August 26, 2016 at 09:00 by Martin Rotter | attached images

Sometimes you may need to clone some custom Git repository and use it when your application gets compiled on Travis CI. This simple tutorial will show you how to do it in a secure way.

Travis mascot

Let’s suppose that your Git repositories, you want to work with, are stored on GitHub. You need to setup new personal access token on GitHub:

  1. Go to your GitHub user settings and select section “Personal access tokens”.
  2. Generate new token, let’s represent token’s value for purpose of this tutorial as <TOKEN>.

Now, you need to let Travis CI know about your access token:

  1. Go to your project page on Travis CI and open its settings.
  2. Add new environment variable, name it GH_TOKEN and set <TOKEN> as its value.
  3. Save your settings.

Now, you need to write the actual script which makes use of the token and does whatever you want to do with your custom Git repositories. Travis CI works via travis.yml configuration file, which is placed usually in the root folder of your project. This configuration file offers several sections where you can execute your scripts, depending in which phase of project building you want to execute your custom actions.

Let’s suppose you want to perform some steps when your Travis CI build is successfull. In that case, add this to your travis.yml file:

after_success:
 - # Set your identification.
 - git config --global user.email "<YOUR_GITHUB_EMAIL>"
 - git config --global user.name "<YOUR_GITHUB_USERNAME>"
 - 
 - # Clone some repository you want into "repo" subfolder.
 - git clone https://<YOUR_GITHUB_USERNAME>:${GH_TOKEN}@github.com/<REPO>.git ./repo
 - 
 - # Now, perform your custom actions.
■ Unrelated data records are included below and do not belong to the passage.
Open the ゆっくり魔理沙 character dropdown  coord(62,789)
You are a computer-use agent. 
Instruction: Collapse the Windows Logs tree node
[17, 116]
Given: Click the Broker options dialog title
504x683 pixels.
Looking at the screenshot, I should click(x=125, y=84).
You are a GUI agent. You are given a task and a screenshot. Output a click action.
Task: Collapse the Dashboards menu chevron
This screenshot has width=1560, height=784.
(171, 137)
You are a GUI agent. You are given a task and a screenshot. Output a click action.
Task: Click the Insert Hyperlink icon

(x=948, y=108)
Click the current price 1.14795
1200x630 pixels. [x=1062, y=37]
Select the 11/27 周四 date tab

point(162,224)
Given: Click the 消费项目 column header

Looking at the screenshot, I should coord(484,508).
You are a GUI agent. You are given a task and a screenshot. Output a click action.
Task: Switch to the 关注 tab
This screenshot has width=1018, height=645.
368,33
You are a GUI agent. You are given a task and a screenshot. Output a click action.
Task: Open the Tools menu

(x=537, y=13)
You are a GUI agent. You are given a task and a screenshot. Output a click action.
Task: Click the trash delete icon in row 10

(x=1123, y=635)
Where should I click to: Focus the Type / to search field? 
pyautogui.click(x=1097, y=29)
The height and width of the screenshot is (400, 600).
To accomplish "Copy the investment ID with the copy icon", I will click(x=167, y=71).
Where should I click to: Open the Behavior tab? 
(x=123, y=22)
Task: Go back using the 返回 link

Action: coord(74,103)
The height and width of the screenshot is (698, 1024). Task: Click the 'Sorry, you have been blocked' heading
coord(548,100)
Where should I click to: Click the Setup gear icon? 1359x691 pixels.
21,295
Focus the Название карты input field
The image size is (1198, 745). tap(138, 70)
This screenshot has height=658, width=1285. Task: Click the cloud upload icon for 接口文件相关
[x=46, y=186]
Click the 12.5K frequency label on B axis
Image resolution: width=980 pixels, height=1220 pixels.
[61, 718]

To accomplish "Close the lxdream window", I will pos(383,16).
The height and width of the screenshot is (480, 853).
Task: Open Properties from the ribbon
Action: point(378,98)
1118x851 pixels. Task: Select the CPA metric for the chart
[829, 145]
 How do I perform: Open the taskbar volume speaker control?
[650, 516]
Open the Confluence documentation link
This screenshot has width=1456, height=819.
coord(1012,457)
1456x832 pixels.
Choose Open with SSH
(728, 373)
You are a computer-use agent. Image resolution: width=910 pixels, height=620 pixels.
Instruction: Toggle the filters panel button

Custom repository is cloned int "repo" subfolder of PWD.
 - 
 - # After your actions are done, you might want to commit and push your changes.
 - cd repo
 - git commit -m "Actions done."
 - git push

The key thing is that you use your personal access token via GH_TOKEN environment variable. It is visible in git clone step.

You can see real-world example here. The project uses Travis CI to compile development builds. Then those builsd are uploaded via curl to custom web service and the link to uploaded file is then inserted into another custom GitHub repository.